## Task item
Repeat exactly, and only, the lines of the entries below from the one with "Click the Directory name text field" through the one with "588x374 pixels.", both ends included.

## Items from a data source
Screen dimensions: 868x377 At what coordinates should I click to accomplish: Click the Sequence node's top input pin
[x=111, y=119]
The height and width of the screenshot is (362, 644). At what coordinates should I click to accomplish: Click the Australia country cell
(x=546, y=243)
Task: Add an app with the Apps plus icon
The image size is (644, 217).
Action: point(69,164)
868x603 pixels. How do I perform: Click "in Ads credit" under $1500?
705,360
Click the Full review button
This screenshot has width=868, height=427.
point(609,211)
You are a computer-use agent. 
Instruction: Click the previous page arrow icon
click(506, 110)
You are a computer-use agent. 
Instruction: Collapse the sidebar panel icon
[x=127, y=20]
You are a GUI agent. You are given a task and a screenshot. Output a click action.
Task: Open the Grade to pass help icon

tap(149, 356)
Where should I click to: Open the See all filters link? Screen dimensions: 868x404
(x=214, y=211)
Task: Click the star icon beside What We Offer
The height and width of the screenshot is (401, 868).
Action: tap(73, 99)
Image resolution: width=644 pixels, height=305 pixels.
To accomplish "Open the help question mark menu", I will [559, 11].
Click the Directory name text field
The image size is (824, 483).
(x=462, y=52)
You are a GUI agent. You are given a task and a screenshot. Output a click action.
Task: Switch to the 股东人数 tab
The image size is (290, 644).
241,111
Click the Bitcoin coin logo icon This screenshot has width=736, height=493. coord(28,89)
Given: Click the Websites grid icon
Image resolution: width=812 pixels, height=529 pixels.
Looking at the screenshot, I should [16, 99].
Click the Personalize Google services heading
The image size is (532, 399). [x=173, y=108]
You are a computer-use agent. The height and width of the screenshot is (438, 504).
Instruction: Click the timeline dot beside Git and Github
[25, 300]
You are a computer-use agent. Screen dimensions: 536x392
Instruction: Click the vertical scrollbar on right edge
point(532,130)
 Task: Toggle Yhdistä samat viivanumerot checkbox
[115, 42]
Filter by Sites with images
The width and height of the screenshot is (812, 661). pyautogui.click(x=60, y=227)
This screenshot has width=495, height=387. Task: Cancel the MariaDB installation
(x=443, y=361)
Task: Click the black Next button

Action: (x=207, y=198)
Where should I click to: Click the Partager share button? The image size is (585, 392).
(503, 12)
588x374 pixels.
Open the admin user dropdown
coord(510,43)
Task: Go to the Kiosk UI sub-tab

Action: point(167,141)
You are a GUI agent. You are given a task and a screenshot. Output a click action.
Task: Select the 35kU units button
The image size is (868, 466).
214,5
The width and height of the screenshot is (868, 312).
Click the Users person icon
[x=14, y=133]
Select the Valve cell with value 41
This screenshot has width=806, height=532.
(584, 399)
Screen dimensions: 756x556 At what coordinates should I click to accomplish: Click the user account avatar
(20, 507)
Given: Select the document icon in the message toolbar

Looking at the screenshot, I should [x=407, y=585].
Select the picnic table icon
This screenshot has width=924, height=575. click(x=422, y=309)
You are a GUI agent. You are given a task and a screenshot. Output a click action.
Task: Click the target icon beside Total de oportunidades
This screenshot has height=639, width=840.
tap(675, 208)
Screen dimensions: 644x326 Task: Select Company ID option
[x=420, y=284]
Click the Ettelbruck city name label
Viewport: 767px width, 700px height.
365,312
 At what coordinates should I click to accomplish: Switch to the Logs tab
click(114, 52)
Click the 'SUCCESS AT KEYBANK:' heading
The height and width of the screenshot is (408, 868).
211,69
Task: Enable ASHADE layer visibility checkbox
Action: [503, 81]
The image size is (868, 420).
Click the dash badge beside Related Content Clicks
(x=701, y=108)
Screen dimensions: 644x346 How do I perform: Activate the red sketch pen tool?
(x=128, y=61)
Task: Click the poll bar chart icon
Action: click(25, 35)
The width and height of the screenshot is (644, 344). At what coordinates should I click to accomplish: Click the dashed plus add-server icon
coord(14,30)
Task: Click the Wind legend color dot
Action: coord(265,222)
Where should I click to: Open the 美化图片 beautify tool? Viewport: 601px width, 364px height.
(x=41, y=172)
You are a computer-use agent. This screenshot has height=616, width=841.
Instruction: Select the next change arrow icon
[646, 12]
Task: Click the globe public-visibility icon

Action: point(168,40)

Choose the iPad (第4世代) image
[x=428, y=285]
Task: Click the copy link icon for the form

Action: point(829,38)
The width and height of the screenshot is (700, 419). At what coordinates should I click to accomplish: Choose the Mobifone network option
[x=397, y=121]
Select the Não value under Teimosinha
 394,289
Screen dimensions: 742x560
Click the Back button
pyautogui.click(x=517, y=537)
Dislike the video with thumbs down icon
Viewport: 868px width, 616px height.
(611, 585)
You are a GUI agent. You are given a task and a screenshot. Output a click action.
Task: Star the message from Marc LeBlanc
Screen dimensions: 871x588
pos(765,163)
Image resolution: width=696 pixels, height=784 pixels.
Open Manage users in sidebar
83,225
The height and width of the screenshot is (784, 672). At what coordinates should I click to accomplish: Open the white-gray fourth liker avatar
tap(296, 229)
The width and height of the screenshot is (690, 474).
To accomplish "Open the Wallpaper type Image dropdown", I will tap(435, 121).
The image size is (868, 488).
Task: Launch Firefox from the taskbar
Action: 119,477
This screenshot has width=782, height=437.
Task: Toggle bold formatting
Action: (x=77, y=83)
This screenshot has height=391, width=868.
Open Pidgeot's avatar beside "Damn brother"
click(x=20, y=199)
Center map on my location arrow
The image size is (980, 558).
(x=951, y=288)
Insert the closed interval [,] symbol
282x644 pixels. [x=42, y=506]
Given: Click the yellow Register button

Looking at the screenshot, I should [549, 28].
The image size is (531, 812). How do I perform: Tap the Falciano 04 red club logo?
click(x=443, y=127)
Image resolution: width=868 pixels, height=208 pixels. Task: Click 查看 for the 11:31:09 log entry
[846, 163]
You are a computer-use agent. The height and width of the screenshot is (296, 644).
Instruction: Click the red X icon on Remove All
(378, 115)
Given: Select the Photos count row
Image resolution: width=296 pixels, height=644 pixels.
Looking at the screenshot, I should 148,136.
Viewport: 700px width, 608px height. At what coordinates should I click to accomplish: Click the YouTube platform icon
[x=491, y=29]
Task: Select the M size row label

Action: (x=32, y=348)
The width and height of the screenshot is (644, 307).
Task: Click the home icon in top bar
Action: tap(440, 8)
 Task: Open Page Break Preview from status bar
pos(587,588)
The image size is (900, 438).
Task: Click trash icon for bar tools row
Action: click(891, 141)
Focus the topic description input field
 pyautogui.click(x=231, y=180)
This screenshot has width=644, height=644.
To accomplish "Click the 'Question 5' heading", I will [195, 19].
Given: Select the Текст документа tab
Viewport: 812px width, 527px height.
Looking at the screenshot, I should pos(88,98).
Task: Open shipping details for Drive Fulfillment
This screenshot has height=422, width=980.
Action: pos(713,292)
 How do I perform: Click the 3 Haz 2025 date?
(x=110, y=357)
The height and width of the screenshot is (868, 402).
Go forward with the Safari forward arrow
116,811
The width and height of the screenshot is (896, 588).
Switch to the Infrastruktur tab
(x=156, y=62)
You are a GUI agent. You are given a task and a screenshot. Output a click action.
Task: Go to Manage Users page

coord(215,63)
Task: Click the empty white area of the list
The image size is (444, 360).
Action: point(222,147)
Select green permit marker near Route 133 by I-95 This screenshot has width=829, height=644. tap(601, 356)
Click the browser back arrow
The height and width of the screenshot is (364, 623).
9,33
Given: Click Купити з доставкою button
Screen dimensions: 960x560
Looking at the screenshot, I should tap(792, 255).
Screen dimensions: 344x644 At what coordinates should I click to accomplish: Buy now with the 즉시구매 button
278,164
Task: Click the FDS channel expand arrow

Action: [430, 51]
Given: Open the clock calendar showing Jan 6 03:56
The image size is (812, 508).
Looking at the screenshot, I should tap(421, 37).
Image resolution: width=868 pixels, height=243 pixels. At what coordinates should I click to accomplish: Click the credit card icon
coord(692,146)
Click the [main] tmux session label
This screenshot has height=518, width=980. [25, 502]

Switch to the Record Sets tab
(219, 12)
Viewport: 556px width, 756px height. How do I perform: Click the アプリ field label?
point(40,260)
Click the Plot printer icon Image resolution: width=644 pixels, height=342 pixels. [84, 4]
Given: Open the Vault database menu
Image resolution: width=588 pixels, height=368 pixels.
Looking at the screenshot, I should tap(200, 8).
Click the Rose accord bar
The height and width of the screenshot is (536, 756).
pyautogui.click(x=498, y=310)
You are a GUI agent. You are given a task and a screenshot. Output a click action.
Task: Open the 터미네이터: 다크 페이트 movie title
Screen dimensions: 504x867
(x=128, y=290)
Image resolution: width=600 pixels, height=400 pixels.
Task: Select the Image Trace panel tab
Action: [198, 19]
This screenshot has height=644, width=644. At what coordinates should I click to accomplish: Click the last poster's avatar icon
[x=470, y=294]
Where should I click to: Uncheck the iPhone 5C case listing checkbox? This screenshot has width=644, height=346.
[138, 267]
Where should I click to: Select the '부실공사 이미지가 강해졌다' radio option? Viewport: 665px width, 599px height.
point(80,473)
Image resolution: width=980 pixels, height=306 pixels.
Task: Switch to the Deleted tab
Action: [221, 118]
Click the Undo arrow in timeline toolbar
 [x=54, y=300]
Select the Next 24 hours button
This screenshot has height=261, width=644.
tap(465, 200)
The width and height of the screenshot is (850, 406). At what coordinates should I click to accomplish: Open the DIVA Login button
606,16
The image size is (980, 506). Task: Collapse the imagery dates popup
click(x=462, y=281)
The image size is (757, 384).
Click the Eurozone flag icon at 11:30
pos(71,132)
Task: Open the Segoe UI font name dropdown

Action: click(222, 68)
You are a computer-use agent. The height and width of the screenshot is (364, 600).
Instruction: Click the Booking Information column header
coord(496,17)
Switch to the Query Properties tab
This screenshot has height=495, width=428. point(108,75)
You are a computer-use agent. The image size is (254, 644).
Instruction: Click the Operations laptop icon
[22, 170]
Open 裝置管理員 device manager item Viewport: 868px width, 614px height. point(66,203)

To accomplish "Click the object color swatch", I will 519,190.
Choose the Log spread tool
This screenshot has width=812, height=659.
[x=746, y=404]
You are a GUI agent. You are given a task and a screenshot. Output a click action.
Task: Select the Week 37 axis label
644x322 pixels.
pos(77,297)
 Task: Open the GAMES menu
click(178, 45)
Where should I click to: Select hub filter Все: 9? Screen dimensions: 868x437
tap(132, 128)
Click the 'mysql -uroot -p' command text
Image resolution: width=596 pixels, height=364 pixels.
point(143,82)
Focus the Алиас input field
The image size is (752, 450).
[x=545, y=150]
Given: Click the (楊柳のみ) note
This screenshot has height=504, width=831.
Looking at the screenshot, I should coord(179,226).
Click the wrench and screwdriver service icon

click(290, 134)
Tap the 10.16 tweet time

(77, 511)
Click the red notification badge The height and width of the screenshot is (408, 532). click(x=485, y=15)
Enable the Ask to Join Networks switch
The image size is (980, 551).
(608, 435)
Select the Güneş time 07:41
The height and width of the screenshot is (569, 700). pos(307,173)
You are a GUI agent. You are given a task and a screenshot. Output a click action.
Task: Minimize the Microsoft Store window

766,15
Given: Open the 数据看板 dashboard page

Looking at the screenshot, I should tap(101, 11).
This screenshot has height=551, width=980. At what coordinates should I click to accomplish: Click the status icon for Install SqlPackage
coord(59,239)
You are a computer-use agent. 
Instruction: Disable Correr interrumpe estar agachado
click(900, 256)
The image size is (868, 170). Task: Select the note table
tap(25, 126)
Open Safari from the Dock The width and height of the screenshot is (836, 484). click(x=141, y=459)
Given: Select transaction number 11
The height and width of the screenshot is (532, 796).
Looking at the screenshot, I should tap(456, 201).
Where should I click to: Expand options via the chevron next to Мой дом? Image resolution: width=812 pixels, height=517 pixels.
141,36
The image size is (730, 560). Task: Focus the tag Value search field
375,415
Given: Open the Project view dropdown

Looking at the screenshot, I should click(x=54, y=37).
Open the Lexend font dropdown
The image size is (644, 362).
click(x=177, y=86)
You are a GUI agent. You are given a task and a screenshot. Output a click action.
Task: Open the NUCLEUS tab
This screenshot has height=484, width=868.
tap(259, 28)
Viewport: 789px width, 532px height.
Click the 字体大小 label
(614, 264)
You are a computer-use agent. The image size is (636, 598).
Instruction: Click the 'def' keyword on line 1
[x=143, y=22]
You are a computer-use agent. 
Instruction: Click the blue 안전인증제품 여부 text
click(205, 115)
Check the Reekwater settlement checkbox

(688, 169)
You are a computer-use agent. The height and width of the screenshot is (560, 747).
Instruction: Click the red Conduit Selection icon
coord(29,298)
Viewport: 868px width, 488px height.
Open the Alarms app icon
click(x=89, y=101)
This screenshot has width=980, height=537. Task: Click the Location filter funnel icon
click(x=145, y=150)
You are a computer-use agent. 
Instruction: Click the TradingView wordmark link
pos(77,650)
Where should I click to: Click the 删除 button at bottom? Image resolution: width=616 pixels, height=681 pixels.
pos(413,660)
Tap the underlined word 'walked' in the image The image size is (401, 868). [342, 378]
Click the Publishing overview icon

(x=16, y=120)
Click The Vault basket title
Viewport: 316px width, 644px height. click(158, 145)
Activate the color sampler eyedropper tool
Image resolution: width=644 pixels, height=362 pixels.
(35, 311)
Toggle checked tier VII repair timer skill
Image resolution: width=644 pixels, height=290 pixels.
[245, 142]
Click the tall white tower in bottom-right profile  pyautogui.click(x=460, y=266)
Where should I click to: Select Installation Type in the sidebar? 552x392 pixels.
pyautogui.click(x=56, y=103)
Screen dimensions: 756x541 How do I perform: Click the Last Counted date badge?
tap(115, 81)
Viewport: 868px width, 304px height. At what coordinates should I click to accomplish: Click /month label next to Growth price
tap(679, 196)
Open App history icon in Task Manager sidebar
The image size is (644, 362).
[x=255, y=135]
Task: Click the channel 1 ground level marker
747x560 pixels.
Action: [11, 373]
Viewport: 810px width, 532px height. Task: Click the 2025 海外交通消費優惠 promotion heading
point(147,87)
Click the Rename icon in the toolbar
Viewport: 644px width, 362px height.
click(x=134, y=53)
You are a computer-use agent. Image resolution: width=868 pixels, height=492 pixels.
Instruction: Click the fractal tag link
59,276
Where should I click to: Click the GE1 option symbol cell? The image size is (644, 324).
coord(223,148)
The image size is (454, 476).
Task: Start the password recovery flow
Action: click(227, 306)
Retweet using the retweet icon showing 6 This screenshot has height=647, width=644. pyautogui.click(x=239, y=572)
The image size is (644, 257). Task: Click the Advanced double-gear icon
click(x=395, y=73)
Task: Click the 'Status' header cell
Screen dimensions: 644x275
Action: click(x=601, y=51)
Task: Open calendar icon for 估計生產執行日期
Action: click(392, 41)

## Solution
Click the Directory name text field
The image size is (824, 483).
(x=462, y=52)
You are a GUI agent. You are given a task and a screenshot. Output a click action.
Task: Switch to the 股东人数 tab
The image size is (290, 644).
241,111
Click the Bitcoin coin logo icon This screenshot has width=736, height=493. coord(28,89)
Given: Click the Websites grid icon
Image resolution: width=812 pixels, height=529 pixels.
Looking at the screenshot, I should [16, 99].
Click the Personalize Google services heading
The image size is (532, 399). [x=173, y=108]
You are a computer-use agent. The height and width of the screenshot is (438, 504).
Instruction: Click the timeline dot beside Git and Github
[25, 300]
You are a computer-use agent. Screen dimensions: 536x392
Instruction: Click the vertical scrollbar on right edge
point(532,130)
 Task: Toggle Yhdistä samat viivanumerot checkbox
[115, 42]
Filter by Sites with images
The width and height of the screenshot is (812, 661). pyautogui.click(x=60, y=227)
This screenshot has width=495, height=387. Task: Cancel the MariaDB installation
(x=443, y=361)
Task: Click the black Next button

Action: (x=207, y=198)
Where should I click to: Click the Partager share button? The image size is (585, 392).
(503, 12)
588x374 pixels.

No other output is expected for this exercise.